▶ [Data excerpts]
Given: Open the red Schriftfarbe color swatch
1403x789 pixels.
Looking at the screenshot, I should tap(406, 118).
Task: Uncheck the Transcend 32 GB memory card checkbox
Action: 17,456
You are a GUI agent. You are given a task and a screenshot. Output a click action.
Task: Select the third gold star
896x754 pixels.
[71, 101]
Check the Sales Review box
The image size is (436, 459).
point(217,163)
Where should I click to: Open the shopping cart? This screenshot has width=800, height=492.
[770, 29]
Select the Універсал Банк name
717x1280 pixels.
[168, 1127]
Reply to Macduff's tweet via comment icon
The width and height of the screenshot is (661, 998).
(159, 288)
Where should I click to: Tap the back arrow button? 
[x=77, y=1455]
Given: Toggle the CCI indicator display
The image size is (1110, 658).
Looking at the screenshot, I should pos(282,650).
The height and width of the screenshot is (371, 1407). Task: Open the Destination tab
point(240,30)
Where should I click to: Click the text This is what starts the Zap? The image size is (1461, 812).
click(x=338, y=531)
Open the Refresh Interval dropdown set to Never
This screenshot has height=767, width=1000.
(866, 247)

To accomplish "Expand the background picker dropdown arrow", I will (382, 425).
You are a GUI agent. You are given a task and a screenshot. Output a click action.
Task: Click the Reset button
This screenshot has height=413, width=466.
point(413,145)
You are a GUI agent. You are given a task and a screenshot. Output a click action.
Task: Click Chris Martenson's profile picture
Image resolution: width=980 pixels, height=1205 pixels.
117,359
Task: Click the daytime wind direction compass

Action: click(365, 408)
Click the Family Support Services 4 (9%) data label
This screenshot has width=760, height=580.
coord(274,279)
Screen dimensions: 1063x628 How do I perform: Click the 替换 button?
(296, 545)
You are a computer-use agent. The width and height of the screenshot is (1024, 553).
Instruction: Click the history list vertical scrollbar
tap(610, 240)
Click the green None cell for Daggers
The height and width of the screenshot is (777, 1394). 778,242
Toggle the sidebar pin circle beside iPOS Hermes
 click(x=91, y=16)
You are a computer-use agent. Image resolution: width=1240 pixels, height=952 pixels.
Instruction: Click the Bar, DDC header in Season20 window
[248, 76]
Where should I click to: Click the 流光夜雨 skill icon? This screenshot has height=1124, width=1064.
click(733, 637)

▶ [Task instructions]
Give an exact reproduction of the lines from the one with "Instruction: Click the history" to the final line of the entries, including both.

▶ [Response to this task]
Instruction: Click the history list vertical scrollbar
tap(610, 240)
Click the green None cell for Daggers
The height and width of the screenshot is (777, 1394). 778,242
Toggle the sidebar pin circle beside iPOS Hermes
 click(x=91, y=16)
You are a computer-use agent. Image resolution: width=1240 pixels, height=952 pixels.
Instruction: Click the Bar, DDC header in Season20 window
[248, 76]
Where should I click to: Click the 流光夜雨 skill icon? This screenshot has height=1124, width=1064.
click(733, 637)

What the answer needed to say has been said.